Last year, the community garden was evicted by the MTA from a lot below the M Train at 760 Woodward Avenue. At the time the lot’s neighbors considered it an eyesore filled with garbage and rats. These green thumb activists took it upon themselves to clean it up and create a place for the community to grow vegetables, herbs, flowers and maybe even learn a bit.
However the MTA was not as enthused about the project, which was favorably covered on local network television and media outlets.
The project, which started in April 2015 was asked to vacate the premises by Aug. 3, 2015. Last year Kevin Ortiz, an MTA spokesperson stated, “Setting up a garden underneath our structure would hamper us from getting to our structure in the case of an emergency. End of story.”

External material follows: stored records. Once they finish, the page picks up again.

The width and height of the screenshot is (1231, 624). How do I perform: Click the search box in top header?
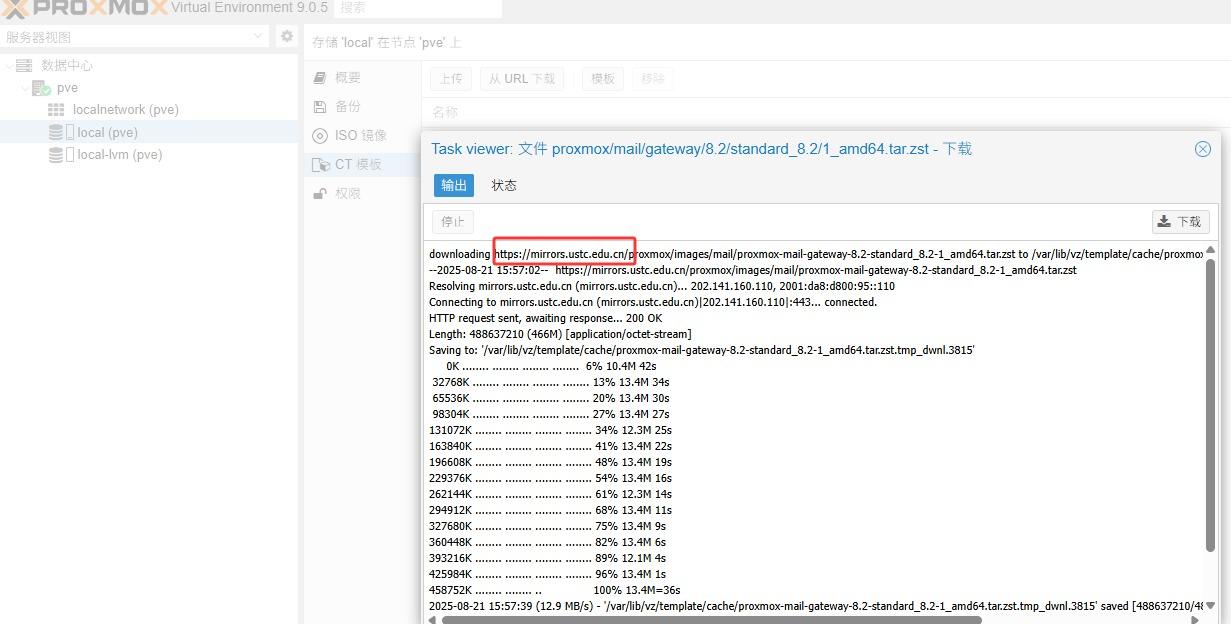pos(417,8)
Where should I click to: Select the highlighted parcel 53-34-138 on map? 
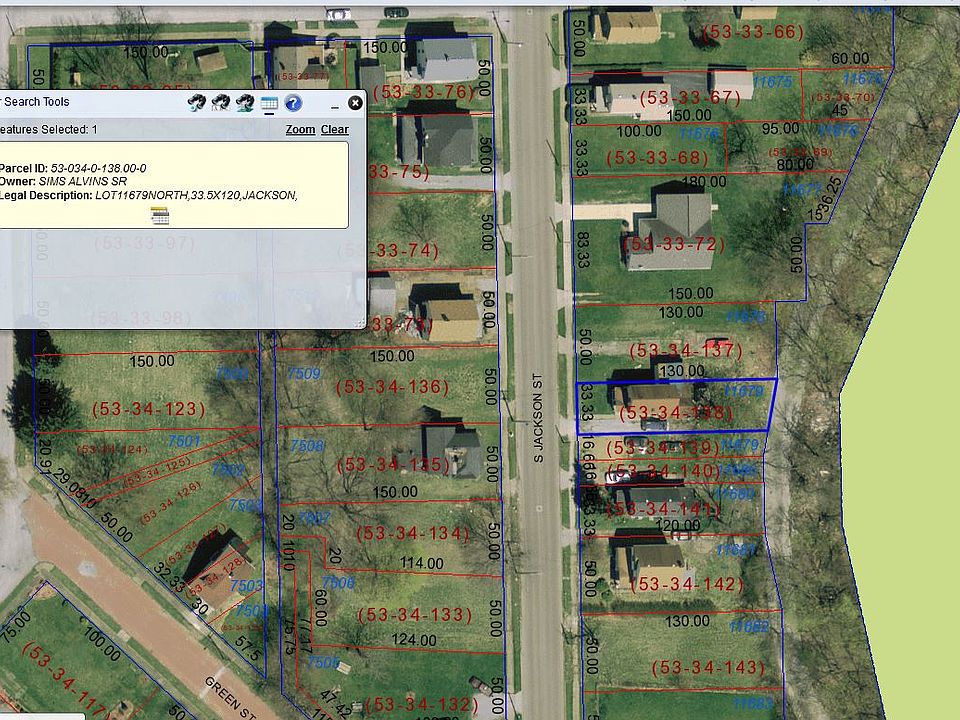(675, 413)
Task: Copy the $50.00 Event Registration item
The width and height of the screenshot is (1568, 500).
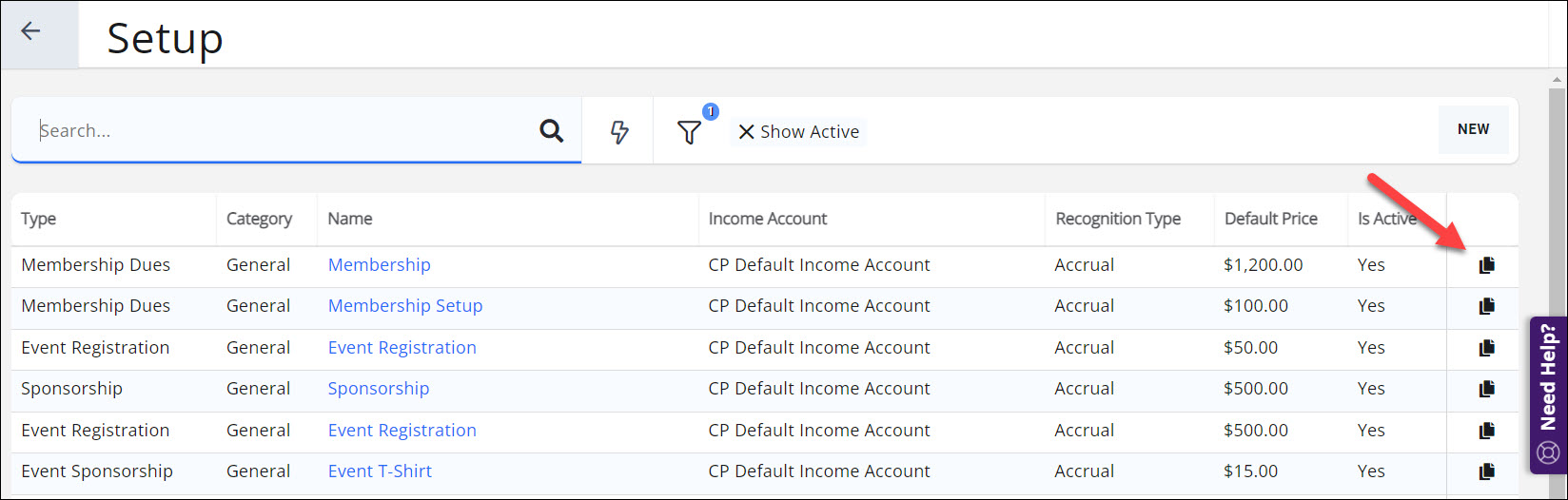Action: click(1486, 348)
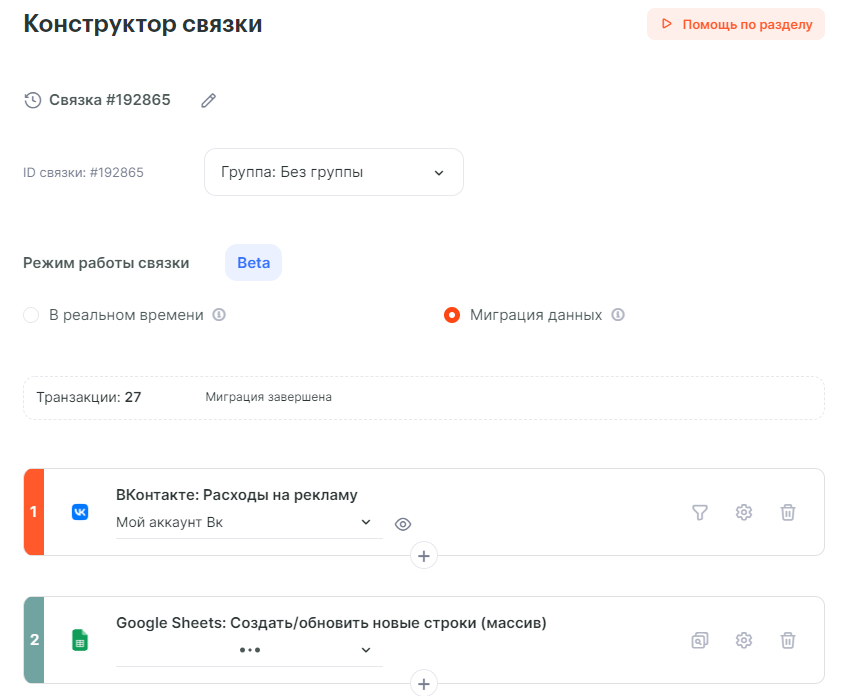Image resolution: width=863 pixels, height=696 pixels.
Task: Duplicate the Google Sheets step
Action: (x=700, y=640)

Matt Peterson, a member of the group, said they had been meeting monthly and now weekly because they have sites in mind.
Peterson said once they make the site public they will stop by and survey and clean it up a bit. Then raise beds and physically prepare the site for it to be a garden. He said they have a slate of crops in mind that would grow in the autumn.
This year the volunteers have reached out to their neighbors through Community Board 5 meetings and looked at several properties through Ridgewood.
“It’s a long bureaucratic process,” said Peterson. “There are very few public vacant spaces. The few lots that are there require a long bureaucratic process.” Assemblywoman Cathy Nolan’s (D-Sunnyside) staff has also been aiding them in securing locations.
In the meantime, the Ridgewood Community Garden has been working with Green Thumb, a part of the NYC Parks Department that aids local community gardens by holding workshops and teaching community organization skills, as well as advanced gardening skills.
He said this past spring they started again to reform the community garden idea as more of a group project that will serve the neighborhood, “It’s more of a bigger working group.”
They hold regular public meetings at the Woodbine Community Center at 1882 Woodbine Ave., adjacent to the MTA lot they were kicked out of.
The group has also been volunteering at the Van Ende Onderdonk House in Ridgewood, home of the Ridgewood Historical Society. Peterson noted that they have a lot of land and not many volunteers and added, “It was good for us as group.” He said they hadn’t gotten the chance to do much gardening together this year.
“It gave people experience with gardening, identifying weeds and plants. People were eager to garden. It was good for the group to have some experience to physically garden.”